Can You Wave Bye Bye, Baby?
The title story of Can You Wave Bye Bye, Baby?, the first book by Montreal author Elyse Gasco, won the 1996 Canadian Journey Prize, one of the most prestigious and lucrative ($10,000) awards given to a beginning writer of short fiction. Since the publication of Gasco’s story collection, she has won several other awards, all of which has critics hailing the 33-year-old Canadian as a significant new talent.
Gasco joins the ranks of a number of turn-of-the-century women writers, such as Lorrie Moore, Pam Houston, and Melissa Banks, who combine hip, witty language with significant women’s themes to elicit reader identification and sympathy while avoiding both surface seriousness and sentimentality. The result is stories that hover uncertainly between the stuff of slick womens’ magazines and serious literary quarterlies.

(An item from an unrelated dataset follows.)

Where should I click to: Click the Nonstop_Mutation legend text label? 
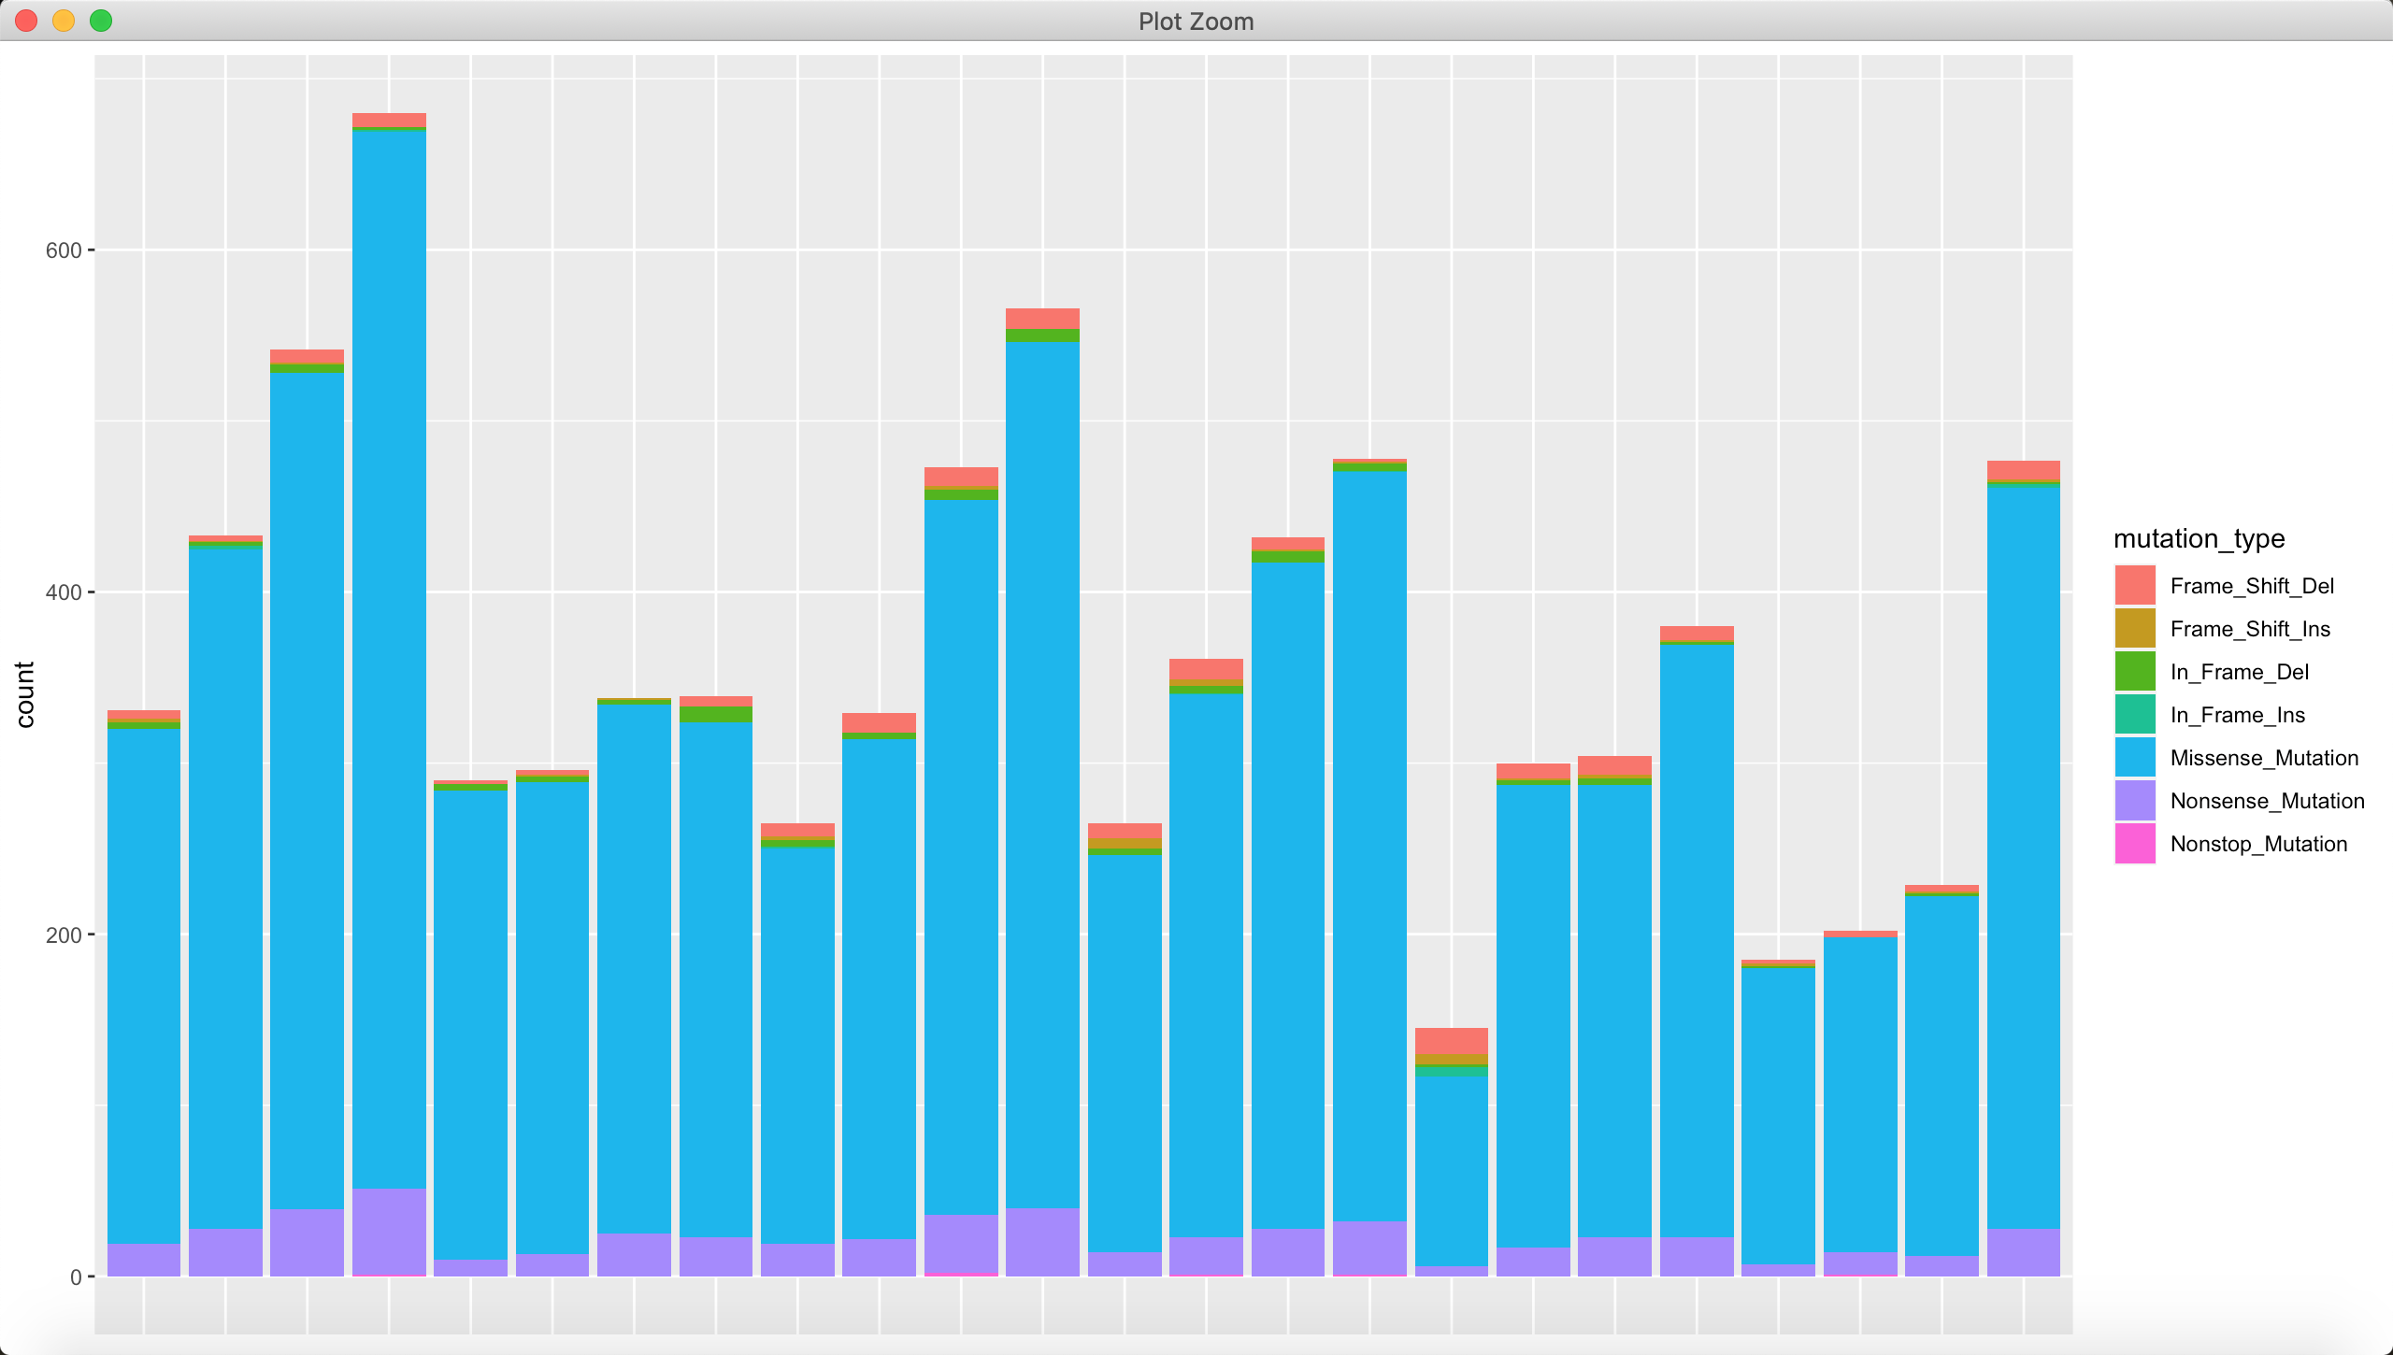pos(2258,844)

Linked by theme rather than plot or character, the stories feature such situations as a young adopted woman who tries to imagine her birth mother’s experience, a girl kidnapped from her adoptive parents by her birth father, and an adoptive mother who makes up stories for her teenage daughter about her real mother. The title story focuses on a young single mother who purposely distances herself from her baby so that the child is taken from her by social services. It is the best example in the book of Gasco’s ability to make readers identify and sympathize with her characters, even as they cluck their tongues in disapproval. The problem of many of the stories is that what is meant to be unsentimental honesty sometimes results in being just brittle glibness.